■ **Task to carry out**:
Please render each line of the records below as a JSON list of strings, one string per line, with blank lines left out.

[Click-target data]
[START]
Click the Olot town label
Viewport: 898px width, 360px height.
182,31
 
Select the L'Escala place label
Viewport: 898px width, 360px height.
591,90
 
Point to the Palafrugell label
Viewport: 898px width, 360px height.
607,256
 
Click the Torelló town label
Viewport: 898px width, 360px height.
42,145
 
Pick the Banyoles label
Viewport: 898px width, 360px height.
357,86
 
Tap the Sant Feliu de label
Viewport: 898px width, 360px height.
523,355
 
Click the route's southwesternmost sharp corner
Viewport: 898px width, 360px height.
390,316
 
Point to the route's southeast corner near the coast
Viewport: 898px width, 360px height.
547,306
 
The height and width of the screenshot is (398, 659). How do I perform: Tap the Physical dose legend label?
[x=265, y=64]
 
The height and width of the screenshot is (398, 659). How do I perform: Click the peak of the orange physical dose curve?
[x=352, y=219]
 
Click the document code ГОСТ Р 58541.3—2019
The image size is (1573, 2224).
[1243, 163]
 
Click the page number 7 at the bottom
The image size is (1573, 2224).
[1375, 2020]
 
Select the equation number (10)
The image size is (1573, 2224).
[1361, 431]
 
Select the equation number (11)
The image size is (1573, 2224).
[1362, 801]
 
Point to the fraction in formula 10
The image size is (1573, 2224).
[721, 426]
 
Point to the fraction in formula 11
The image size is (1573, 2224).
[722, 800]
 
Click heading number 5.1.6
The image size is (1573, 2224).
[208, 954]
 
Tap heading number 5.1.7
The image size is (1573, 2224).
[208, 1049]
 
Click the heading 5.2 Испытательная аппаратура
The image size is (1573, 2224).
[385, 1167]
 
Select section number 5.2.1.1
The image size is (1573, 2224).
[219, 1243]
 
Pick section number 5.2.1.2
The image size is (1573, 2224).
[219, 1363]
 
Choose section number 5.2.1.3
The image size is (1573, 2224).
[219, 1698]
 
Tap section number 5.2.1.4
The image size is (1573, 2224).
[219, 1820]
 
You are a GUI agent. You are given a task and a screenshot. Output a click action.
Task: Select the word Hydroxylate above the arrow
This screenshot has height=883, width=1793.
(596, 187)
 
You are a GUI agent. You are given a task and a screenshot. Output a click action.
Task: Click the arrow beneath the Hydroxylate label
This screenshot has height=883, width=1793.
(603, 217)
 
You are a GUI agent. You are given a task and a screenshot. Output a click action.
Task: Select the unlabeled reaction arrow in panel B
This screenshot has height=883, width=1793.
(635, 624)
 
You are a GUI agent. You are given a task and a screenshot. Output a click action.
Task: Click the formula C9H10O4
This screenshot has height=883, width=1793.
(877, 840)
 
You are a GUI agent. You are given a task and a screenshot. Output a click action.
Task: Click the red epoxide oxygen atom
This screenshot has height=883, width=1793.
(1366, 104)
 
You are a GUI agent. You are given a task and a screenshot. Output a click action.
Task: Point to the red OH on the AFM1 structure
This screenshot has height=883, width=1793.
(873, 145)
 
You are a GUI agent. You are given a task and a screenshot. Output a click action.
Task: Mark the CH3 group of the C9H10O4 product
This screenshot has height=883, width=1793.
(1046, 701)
[END]
■ **Solution to this exercise**:
[
  "Click the Olot town label",
  "Viewport: 898px width, 360px height.",
  "182,31",
  "Select the L'Escala place label",
  "Viewport: 898px width, 360px height.",
  "591,90",
  "Point to the Palafrugell label",
  "Viewport: 898px width, 360px height.",
  "607,256",
  "Click the Torelló town label",
  "Viewport: 898px width, 360px height.",
  "42,145",
  "Pick the Banyoles label",
  "Viewport: 898px width, 360px height.",
  "357,86",
  "Tap the Sant Feliu de label",
  "Viewport: 898px width, 360px height.",
  "523,355",
  "Click the route's southwesternmost sharp corner",
  "Viewport: 898px width, 360px height.",
  "390,316",
  "Point to the route's southeast corner near the coast",
  "Viewport: 898px width, 360px height.",
  "547,306",
  "The height and width of the screenshot is (398, 659). How do I perform: Tap the Physical dose legend label?",
  "[x=265, y=64]",
  "The height and width of the screenshot is (398, 659). How do I perform: Click the peak of the orange physical dose curve?",
  "[x=352, y=219]",
  "Click the document code ГОСТ Р 58541.3—2019",
  "The image size is (1573, 2224).",
  "[1243, 163]",
  "Click the page number 7 at the bottom",
  "The image size is (1573, 2224).",
  "[1375, 2020]",
  "Select the equation number (10)",
  "The image size is (1573, 2224).",
  "[1361, 431]",
  "Select the equation number (11)",
  "The image size is (1573, 2224).",
  "[1362, 801]",
  "Point to the fraction in formula 10",
  "The image size is (1573, 2224).",
  "[721, 426]",
  "Point to the fraction in formula 11",
  "The image size is (1573, 2224).",
  "[722, 800]",
  "Click heading number 5.1.6",
  "The image size is (1573, 2224).",
  "[208, 954]",
  "Tap heading number 5.1.7",
  "The image size is (1573, 2224).",
  "[208, 1049]",
  "Click the heading 5.2 Испытательная аппаратура",
  "The image size is (1573, 2224).",
  "[385, 1167]",
  "Select section number 5.2.1.1",
  "The image size is (1573, 2224).",
  "[219, 1243]",
  "Pick section number 5.2.1.2",
  "The image size is (1573, 2224).",
  "[219, 1363]",
  "Choose section number 5.2.1.3",
  "The image size is (1573, 2224).",
  "[219, 1698]",
  "Tap section number 5.2.1.4",
  "The image size is (1573, 2224).",
  "[219, 1820]",
  "You are a GUI agent. You are given a task and a screenshot. Output a click action.",
  "Task: Select the word Hydroxylate above the arrow",
  "This screenshot has height=883, width=1793.",
  "(596, 187)",
  "You are a GUI agent. You are given a task and a screenshot. Output a click action.",
  "Task: Click the arrow beneath the Hydroxylate label",
  "This screenshot has height=883, width=1793.",
  "(603, 217)",
  "You are a GUI agent. You are given a task and a screenshot. Output a click action.",
  "Task: Select the unlabeled reaction arrow in panel B",
  "This screenshot has height=883, width=1793.",
  "(635, 624)",
  "You are a GUI agent. You are given a task and a screenshot. Output a click action.",
  "Task: Click the formula C9H10O4",
  "This screenshot has height=883, width=1793.",
  "(877, 840)",
  "You are a GUI agent. You are given a task and a screenshot. Output a click action.",
  "Task: Click the red epoxide oxygen atom",
  "This screenshot has height=883, width=1793.",
  "(1366, 104)",
  "You are a GUI agent. You are given a task and a screenshot. Output a click action.",
  "Task: Point to the red OH on the AFM1 structure",
  "This screenshot has height=883, width=1793.",
  "(873, 145)",
  "You are a GUI agent. You are given a task and a screenshot. Output a click action.",
  "Task: Mark the CH3 group of the C9H10O4 product",
  "This screenshot has height=883, width=1793.",
  "(1046, 701)"
]